▸ **WHAT THE EXERCISE ASKS**
Recast the records from their start through the line containing "browser-bottom-bar is located", inclusive, as a two-column CSV with the header instruction,response. Write one row per record, put each field in double quotes, and replace line breaks with spaces.

--- DATA Enclosed Below ---

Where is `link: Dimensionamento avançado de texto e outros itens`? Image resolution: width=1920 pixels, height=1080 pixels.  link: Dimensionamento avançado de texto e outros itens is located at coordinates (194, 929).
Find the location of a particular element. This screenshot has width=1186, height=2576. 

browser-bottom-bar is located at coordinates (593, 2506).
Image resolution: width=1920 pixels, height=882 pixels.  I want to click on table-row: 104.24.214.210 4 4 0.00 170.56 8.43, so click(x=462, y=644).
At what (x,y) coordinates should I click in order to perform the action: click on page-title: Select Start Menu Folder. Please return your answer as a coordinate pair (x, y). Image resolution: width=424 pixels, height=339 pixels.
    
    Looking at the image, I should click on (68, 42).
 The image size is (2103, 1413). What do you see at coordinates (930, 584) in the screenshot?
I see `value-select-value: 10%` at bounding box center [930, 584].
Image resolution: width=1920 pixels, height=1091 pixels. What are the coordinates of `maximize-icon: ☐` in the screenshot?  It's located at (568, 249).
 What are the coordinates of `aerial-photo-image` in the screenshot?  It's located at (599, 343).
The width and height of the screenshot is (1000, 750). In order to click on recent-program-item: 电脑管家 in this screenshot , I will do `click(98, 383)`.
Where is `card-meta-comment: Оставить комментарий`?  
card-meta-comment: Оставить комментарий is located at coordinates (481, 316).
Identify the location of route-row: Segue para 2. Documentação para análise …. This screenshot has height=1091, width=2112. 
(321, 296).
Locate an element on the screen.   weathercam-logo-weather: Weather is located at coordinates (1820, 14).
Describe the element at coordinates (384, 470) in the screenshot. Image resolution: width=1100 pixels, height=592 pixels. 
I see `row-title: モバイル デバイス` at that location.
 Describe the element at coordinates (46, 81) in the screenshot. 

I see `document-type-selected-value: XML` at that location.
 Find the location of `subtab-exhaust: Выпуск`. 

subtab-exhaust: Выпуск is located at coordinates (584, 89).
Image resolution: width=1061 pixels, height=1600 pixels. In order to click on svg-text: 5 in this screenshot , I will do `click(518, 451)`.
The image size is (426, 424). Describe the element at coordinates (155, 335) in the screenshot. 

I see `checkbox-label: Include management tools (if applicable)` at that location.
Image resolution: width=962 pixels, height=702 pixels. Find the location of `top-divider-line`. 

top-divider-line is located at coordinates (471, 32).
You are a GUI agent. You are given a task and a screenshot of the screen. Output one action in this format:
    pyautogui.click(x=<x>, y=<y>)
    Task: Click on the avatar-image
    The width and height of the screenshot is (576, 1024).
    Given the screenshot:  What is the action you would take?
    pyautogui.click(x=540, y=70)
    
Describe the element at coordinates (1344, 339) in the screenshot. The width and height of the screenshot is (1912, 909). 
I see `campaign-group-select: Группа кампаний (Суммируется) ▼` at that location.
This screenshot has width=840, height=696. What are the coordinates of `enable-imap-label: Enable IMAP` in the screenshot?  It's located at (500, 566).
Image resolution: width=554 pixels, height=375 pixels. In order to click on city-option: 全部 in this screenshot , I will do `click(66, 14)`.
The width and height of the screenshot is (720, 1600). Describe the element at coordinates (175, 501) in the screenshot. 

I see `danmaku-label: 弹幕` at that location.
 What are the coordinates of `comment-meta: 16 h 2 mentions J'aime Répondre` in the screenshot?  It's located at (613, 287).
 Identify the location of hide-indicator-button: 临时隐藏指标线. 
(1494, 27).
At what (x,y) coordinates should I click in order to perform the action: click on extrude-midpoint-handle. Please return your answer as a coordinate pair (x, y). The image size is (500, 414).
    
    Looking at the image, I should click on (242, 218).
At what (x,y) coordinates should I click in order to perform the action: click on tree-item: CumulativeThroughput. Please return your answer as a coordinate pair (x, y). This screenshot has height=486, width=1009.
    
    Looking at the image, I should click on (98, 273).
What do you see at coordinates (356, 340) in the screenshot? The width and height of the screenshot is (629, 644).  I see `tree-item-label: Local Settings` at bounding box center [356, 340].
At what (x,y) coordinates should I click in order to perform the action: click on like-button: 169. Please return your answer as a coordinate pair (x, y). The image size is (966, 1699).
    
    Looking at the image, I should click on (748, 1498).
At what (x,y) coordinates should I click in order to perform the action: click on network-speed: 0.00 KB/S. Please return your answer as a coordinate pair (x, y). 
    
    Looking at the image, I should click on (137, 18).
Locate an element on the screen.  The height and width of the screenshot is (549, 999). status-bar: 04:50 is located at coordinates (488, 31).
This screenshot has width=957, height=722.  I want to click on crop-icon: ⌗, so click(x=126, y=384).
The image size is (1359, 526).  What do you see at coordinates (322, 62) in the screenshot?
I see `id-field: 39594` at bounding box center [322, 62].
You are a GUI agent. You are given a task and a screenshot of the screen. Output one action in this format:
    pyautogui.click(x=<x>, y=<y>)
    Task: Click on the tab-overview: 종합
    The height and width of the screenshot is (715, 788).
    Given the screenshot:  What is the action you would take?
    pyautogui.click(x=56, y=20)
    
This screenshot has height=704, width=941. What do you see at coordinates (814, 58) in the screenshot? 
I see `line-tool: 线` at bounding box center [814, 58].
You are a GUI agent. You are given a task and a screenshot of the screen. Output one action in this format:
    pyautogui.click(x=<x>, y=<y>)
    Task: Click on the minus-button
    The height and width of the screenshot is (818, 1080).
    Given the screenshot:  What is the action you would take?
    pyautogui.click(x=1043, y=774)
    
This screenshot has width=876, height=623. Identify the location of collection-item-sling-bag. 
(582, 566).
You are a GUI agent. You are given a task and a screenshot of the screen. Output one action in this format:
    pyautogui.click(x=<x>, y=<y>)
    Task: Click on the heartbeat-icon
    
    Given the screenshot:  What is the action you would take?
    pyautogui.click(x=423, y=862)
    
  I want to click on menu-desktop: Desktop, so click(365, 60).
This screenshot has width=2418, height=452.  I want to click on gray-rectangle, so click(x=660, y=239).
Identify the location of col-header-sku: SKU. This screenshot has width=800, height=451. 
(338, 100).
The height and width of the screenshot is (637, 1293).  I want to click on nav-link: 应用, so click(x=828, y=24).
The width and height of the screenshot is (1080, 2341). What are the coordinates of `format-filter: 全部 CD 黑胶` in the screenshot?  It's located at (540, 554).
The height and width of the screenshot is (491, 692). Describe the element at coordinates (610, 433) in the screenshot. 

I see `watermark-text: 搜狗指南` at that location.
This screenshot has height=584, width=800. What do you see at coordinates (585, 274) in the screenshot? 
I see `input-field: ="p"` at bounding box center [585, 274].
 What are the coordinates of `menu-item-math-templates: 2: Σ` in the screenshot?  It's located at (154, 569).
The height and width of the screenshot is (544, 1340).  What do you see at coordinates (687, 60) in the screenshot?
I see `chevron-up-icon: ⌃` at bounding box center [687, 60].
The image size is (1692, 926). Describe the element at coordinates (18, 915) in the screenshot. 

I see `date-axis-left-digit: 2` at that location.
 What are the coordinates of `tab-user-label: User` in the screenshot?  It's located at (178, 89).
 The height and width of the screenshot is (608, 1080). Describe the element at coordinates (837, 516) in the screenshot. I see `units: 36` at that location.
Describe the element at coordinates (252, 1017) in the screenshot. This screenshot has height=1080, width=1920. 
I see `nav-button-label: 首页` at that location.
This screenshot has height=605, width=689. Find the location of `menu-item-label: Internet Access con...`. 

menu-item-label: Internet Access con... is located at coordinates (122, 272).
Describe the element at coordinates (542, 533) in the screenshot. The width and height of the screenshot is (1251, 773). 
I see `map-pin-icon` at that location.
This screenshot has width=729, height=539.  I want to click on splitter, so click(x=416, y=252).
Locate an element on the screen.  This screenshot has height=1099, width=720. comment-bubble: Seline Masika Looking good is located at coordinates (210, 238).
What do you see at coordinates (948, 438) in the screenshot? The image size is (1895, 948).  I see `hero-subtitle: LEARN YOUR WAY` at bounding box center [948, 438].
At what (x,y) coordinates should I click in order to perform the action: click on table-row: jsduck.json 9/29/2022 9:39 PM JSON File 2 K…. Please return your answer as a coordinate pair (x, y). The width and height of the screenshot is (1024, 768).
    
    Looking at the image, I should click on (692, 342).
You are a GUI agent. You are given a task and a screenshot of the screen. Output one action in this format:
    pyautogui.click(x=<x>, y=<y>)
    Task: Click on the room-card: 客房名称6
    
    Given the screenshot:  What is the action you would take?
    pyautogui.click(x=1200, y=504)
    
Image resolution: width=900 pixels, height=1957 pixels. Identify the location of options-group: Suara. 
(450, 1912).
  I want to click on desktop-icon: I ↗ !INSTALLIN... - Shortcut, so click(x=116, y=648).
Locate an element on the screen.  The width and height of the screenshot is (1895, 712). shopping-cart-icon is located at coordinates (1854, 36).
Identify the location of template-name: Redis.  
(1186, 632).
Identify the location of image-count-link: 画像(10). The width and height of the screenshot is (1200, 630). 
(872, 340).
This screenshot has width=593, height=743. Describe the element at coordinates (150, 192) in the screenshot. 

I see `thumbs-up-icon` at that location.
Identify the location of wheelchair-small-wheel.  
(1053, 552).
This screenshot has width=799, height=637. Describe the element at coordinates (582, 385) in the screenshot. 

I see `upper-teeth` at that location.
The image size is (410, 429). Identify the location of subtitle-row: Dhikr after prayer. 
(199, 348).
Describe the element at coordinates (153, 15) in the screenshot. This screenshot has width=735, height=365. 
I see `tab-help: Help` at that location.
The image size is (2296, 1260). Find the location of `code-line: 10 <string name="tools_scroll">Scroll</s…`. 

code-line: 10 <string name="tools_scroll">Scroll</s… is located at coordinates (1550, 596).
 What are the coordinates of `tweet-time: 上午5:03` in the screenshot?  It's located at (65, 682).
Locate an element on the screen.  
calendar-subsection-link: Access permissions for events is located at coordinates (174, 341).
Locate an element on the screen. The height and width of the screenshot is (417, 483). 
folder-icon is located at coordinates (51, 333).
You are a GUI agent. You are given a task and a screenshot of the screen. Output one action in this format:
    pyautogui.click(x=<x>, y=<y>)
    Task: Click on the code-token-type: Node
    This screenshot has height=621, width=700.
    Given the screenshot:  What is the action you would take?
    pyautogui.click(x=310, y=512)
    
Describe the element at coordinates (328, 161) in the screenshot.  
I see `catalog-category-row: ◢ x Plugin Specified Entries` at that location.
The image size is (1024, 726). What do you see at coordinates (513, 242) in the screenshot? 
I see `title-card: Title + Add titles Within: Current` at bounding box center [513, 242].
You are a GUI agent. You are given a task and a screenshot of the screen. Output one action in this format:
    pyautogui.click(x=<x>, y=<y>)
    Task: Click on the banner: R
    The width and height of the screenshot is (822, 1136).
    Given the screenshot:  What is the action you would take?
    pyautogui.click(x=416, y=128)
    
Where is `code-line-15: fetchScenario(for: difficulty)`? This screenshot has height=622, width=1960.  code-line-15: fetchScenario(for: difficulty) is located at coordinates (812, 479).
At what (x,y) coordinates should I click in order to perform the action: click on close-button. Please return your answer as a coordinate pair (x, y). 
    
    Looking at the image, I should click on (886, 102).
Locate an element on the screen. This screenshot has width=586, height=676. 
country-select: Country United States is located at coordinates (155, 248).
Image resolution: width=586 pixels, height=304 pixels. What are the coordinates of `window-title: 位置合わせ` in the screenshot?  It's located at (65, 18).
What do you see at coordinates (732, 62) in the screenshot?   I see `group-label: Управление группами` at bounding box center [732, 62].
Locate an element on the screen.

--- End of Enclosed DATA ---

▸ **WRITTEN ANSWER**
instruction,response
"Where is `link: Dimensionamento avançado de texto e outros itens`? Image resolution: width=1920 pixels, height=1080 pixels.","link: Dimensionamento avançado de texto e outros itens is located at coordinates (194, 929)."
"Find the location of a particular element. This screenshot has width=1186, height=2576.","browser-bottom-bar is located at coordinates (593, 2506)."